• [SUPPLIED ENTRIES]:
════════════════

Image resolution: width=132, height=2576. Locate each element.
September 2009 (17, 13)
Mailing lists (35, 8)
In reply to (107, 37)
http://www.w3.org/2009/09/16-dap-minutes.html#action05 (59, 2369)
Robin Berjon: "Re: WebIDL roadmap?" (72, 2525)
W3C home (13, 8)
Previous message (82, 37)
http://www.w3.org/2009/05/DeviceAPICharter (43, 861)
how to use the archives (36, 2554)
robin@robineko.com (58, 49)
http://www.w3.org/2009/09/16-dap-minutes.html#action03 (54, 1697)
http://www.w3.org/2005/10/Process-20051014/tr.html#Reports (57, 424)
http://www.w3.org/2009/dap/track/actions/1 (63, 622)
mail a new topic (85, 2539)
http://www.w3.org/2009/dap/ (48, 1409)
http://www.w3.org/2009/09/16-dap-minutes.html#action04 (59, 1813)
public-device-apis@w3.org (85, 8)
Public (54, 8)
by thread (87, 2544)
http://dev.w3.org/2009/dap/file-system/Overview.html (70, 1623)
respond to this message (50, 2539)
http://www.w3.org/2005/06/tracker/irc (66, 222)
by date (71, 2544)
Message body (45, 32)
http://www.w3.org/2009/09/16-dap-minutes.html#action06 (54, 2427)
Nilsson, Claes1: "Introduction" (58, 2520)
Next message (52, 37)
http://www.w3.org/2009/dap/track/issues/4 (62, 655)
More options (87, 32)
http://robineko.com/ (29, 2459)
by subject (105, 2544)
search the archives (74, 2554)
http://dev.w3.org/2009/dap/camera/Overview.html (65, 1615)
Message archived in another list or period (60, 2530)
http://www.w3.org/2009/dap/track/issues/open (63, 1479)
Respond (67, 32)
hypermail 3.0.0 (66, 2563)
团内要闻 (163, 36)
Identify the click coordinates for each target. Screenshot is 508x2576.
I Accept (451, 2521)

════════════════

• [WHAT IS BEING ASKED]:
How many lines in the data above contain the word "each"? Reply with the number alone.

• [RESULT OF THIS TASK]:
2